Справочник владельца животного

Дай, Джим, на счастье лапу мне

овчаркаЭто был большой сильный пес, метис немецкой и кавказской овчарки. Я познакомилась с ним, зайдя к однокурснице перед экзаменом. Уходя, Наталья нагнулась к лежащей под столом собаке и негромко сказала: "Дай, Джим, на счастье лапу мне...". И пес положил на ее протянутую ладонь свою тяжелую мохнатую лапу.
- Я всегда прошу у него счастья, удачи, - объяснила Наталья. - Когда иду на экзамен или на свиданье. Или просто, когда мне грустно и плохо... Папа тоже так делал.

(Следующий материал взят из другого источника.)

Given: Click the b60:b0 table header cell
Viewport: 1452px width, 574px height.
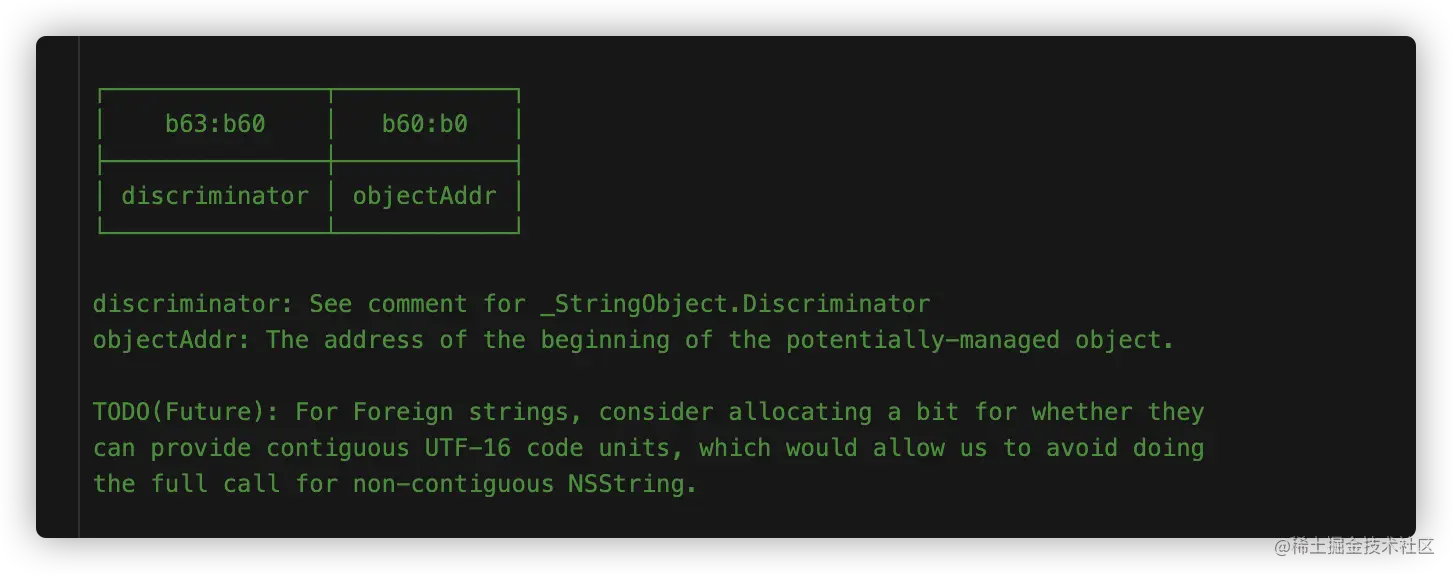Looking at the screenshot, I should click(x=425, y=124).
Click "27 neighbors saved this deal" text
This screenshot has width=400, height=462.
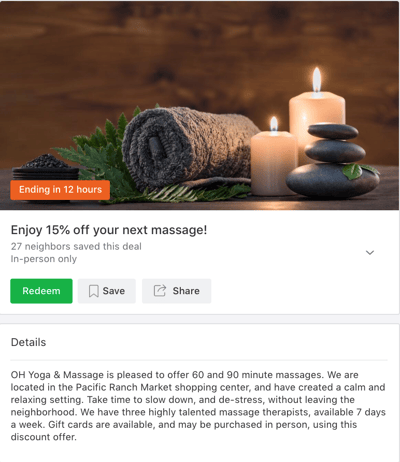pyautogui.click(x=76, y=246)
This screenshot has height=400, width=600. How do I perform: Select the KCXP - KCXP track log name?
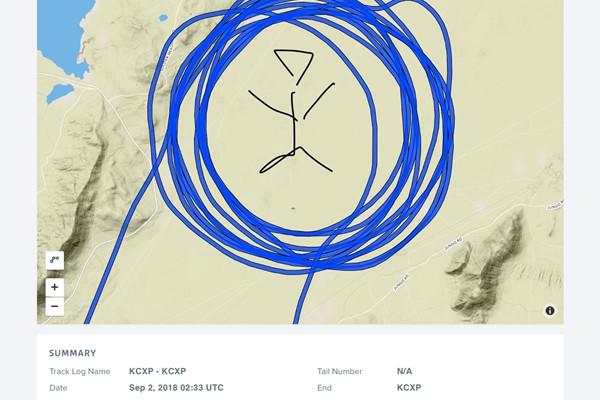pyautogui.click(x=158, y=371)
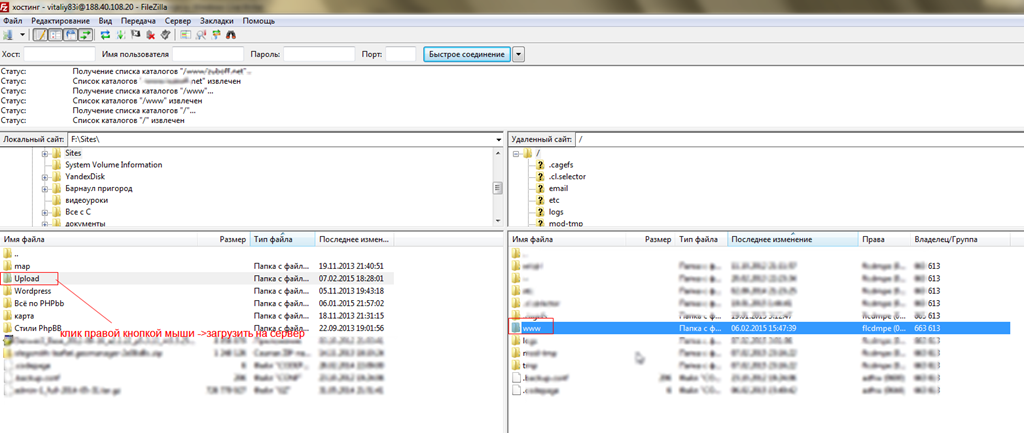Click the disconnect from server icon
Screen dimensions: 1024x433
pos(150,34)
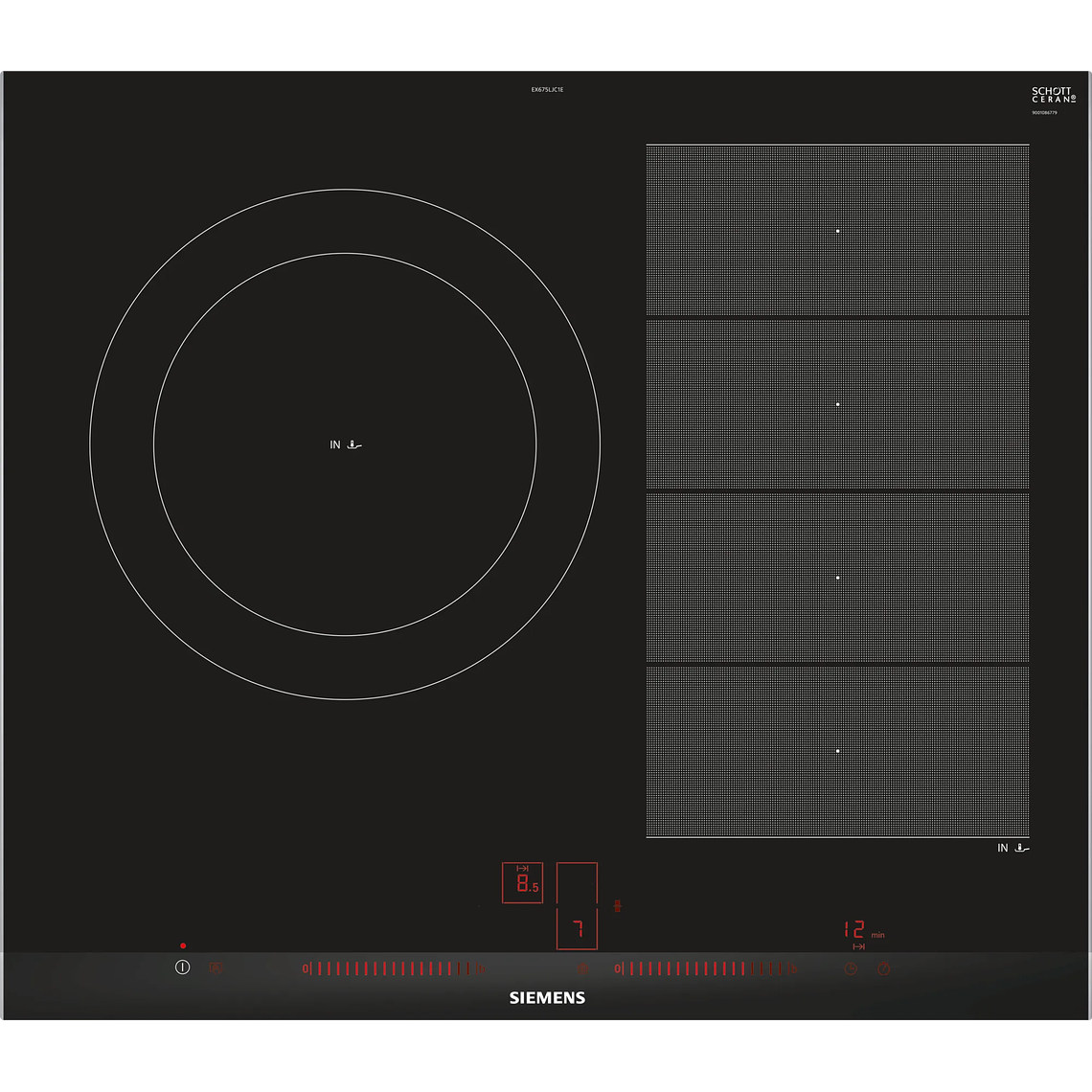Set the left power slider to mid level
The image size is (1092, 1092).
393,968
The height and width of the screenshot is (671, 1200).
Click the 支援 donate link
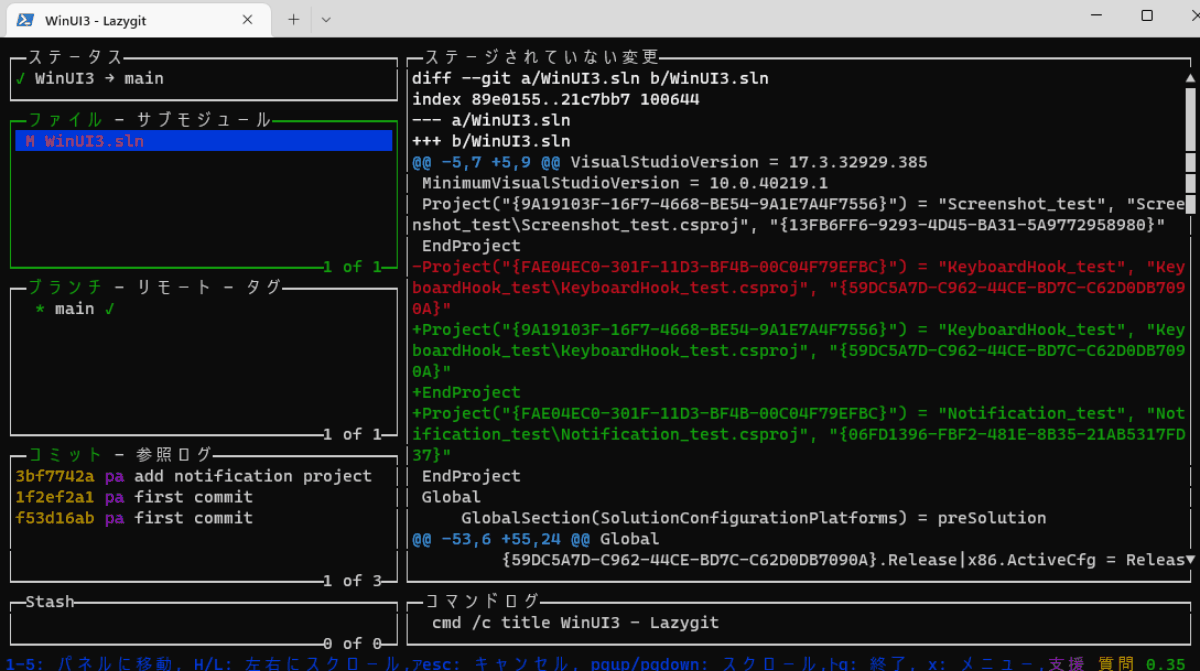point(1066,663)
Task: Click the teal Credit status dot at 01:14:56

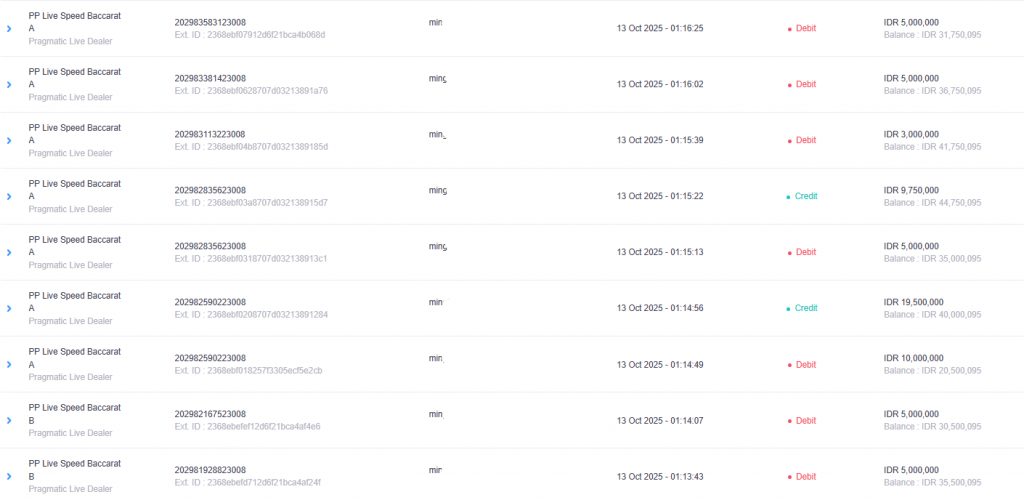Action: tap(789, 309)

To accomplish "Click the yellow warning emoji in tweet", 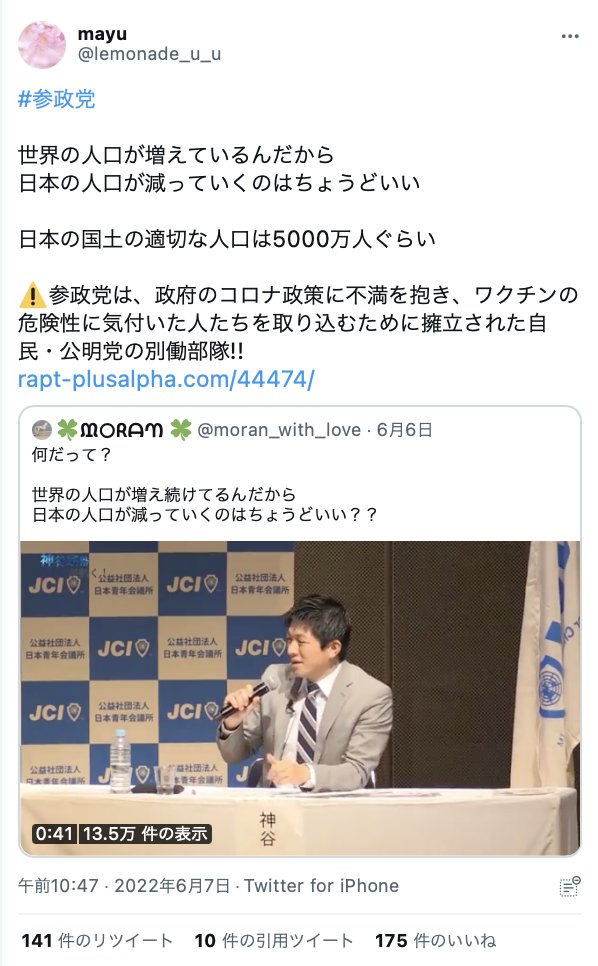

Эта фраза звучит, конечно, уже до неприличия избито, но для нас это не пустые слова, мы действительно нашли Джима на счастье...

Весь день было пасмурно, а к вечеру подул резкий промозглый ноябрьский ветер, в порывах которого семилетней Наташке вдруг послышался чей-то страшный, но в то же время жалобный вой.

- Ты слишком много фантазируешь, - прервала ее мать.
- Это ты виновата, что ребенку мерещатся всякие ужасы, - заворчала бабушка. - Ты пугаешь ее по вечерам вурдалаками...

И обычный семейный спор был уже готов разгореться, но отец поднял руку, призывая женщин к молчанию, и сквозь шелест кружащихся по двору старых газет и громыхания железа на крыше все явственно услышали протяжный вой, от которого побежали по спине мурашки и сжалось сердце.

- Прямо собака Баскервилей, - прошептала мама.
- Больше похоже на отчаявшегося, но победившего зверя из романов Джека Лондона, - возразил отец.

овчарка Наташке же, широко открывшей глаза от страха и любопытства, представлялись ужасные "вовкулаки".Вой продолжался до поздней ночи и стих только часам к трем. Наутро, в обычной суете, все как-то забыли о вчерашнем призраке и навеянных им тревожных снах. К тому же ветер успокоился, и на улице было тихо и тоскливо, на грязный асфальт не то падал, не то капал мокрый липкий снег. Около полудня мама пошла выкинуть мусор. Она опрокинула ведро в контейнер, повернулась и остолбенела: среди рваных пальто и дырявых сапог на грязном мокром матрасе лежало нечто, что можно было назвать только чудовищем, но каким жалким чудовищем!

Большая, совершенно голая собака с рыжеватой кожей, обтягивающей голые, совсем без мяса, кости. Почти труп, холодный, мокрый, не двигавшийся под снегом и дождем, и только на морде оставалось немного шерсти, да тускло мерцали живые страдающие глаза.

"Так вот кто вчера так напугал нас; вот кто так тосковал, так умолял кого-то о помощи и кому-то угрожал..." Пятясь и говоря что-то ласковое, мама вернулась в дом, рассказала об увиденном бабушке...

...от помойки до парадной пес шел, поддерживаемый мамой и бабушкой с двух сторон, шатаясь, заваливаясь, как раненый. Подъем же на третий этаж занял чуть не сорок минут. Собака не могла даже самостоятельно переставлять лапы. И мама подтягивала пса наверх, а бабушка, идя сзади, переставляла по ступенькам его задние лапы. Через каждые три-четыре ступени приходилось останавливаться, чтобы пес отдышался, тяжело привалившись к стене.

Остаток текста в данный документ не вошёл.